++++ Passage ++++

Last edited by 000 on Tue May 03, 2022 4:11 pm, edited 1 time in total.
The few who know aren't telling. The rest of us lambs are headed you know where. For the folks who were so hot to ditch munis for treasuries today VTEB was -0.20% while VGLT was -1.38%. As smart as you think you are Mr. Market will always be smarter.
Last edited by midareff on Tue Feb 16, 2021 6:33 pm, edited 1 time in total.
anon_investor wrote: ↑Tue Feb 16, 2021 6:34 pm
The fact that the 30 year treasury yield is 2.08% today, the highest it has been since 2/12/2020 (2.09%), is crazy.
One year later it is as if nothing happened...
I'm devastated. Feeling like I loaded up 2 years worth of emergency food and they went bad before having any. I didn't expect to lose sleep over bonds crashing.
The current situation with bonds is an interesting case study on boglehead principals. Do you adjust strategy based on rock bottom yields and increasing inflation expectations or stay the course with current allocation?
I am not a market timer. But I also have no interest in owning bonds at yields that effectively guarantee a negative real return.
anon_investor wrote: ↑Tue Feb 16, 2021 6:34 pm
The fact that the 30 year treasury yield is 2.08% today, the highest it has been since 2/12/2020 (2.09%), is crazy.
One year later it is as if nothing happened...
I'm devastated. Feeling like I loaded up 2 years worth of emergency food and they went bad before having any. I didn't expect to lose sleep over bonds crashing.
I completely dumped all my LTT (some for a small loss) before Summer 2020 and bought equities. Instead of reloading LTT in 2020, I bought I Bonds. As LTT yield keeps going up they start looking more attractive...
SouthernFIRE wrote: ↑Tue Feb 16, 2021 6:41 pm
The current situation with bonds is an interesting case study on boglehead principals. Do you adjust strategy based on rock bottom yields and increasing inflation expectations or stay the course with current allocation?

++++ Data excerpts ++++

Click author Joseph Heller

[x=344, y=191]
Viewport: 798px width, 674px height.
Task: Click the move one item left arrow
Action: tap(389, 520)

++++

> [Short exercise] Please copy the bond discussion word for word, beginning at the words "I am not a market" and stopping after "looking more attractive...".

> [Solution for this problem]
I am not a market timer. But I also have no interest in owning bonds at yields that effectively guarantee a negative real return.
anon_investor wrote: ↑Tue Feb 16, 2021 6:34 pm
The fact that the 30 year treasury yield is 2.08% today, the highest it has been since 2/12/2020 (2.09%), is crazy.
One year later it is as if nothing happened...
I'm devastated. Feeling like I loaded up 2 years worth of emergency food and they went bad before having any. I didn't expect to lose sleep over bonds crashing.
I completely dumped all my LTT (some for a small loss) before Summer 2020 and bought equities. Instead of reloading LTT in 2020, I bought I Bonds. As LTT yield keeps going up they start looking more attractive...